Accepted Manuscript Epidemiology of paediatric ocular trauma admissions Lizette Mowatt, MB;BS, MMedSci, FRCS (Ed), FRCOphth
To appear in:
Survey of Ophthalmology
Received Date: 20 October 2013 Accepted Date: 7 February 2014
Please cite this article as: Mowatt L, Epidemiology of paediatric ocular trauma admissions, Survey of Ophthalmology (2014), doi: 10.1016/j.survophthal.2014.02.001. This is a PDF file of an unedited manuscript that has been accepted for publication. As a service to our customers we are providing this early version of the manuscript. The manuscript will undergo copyediting, typesetting, and review of the resulting proof before it is published in its final form. Please note that during the production process errors may be discovered which could affect the content, and all legal disclaimers that apply to the journal pertain.

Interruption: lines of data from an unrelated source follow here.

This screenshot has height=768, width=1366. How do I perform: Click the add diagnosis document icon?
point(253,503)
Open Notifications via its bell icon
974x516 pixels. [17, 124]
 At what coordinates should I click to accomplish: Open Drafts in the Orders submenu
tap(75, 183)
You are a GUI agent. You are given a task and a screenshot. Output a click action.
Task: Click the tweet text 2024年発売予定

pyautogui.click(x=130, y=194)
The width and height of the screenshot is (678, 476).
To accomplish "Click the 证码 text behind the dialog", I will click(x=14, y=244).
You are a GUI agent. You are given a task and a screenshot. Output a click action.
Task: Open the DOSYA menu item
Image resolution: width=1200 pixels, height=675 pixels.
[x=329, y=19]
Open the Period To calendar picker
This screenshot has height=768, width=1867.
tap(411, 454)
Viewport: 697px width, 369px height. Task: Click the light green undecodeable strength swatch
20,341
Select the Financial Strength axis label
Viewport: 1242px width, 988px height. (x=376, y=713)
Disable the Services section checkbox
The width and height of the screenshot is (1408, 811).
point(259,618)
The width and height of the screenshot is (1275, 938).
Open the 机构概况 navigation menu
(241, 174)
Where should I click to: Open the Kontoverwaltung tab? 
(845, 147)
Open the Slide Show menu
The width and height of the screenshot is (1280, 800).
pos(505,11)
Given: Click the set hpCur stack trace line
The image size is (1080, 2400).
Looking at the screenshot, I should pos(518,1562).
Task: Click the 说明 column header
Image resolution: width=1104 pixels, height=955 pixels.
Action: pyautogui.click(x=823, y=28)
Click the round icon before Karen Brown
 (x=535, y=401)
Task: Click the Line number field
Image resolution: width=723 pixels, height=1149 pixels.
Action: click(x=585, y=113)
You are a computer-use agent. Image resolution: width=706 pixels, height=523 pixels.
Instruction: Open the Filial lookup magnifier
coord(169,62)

Epidemiology of paediatric ocular trauma admissions
Letter to the Editor, Dear Sirs,
I read with great interest the very informative and well written literature review on “ The epidemiology
and etiology of paediatric ocular trauma”1. The authors have given an excellent worldwide view of the epidemiology of trauma, including the hospitalization admissions (Table 1)1 which not only impacts on the children but on the parents, who lose productivity from time off from work. Although 95% of eye injuries don’t require hospitalization3, the child’s admission period as well as their post injury visual
acuity can assist in highlighting the depth of this serious preventative public health problem.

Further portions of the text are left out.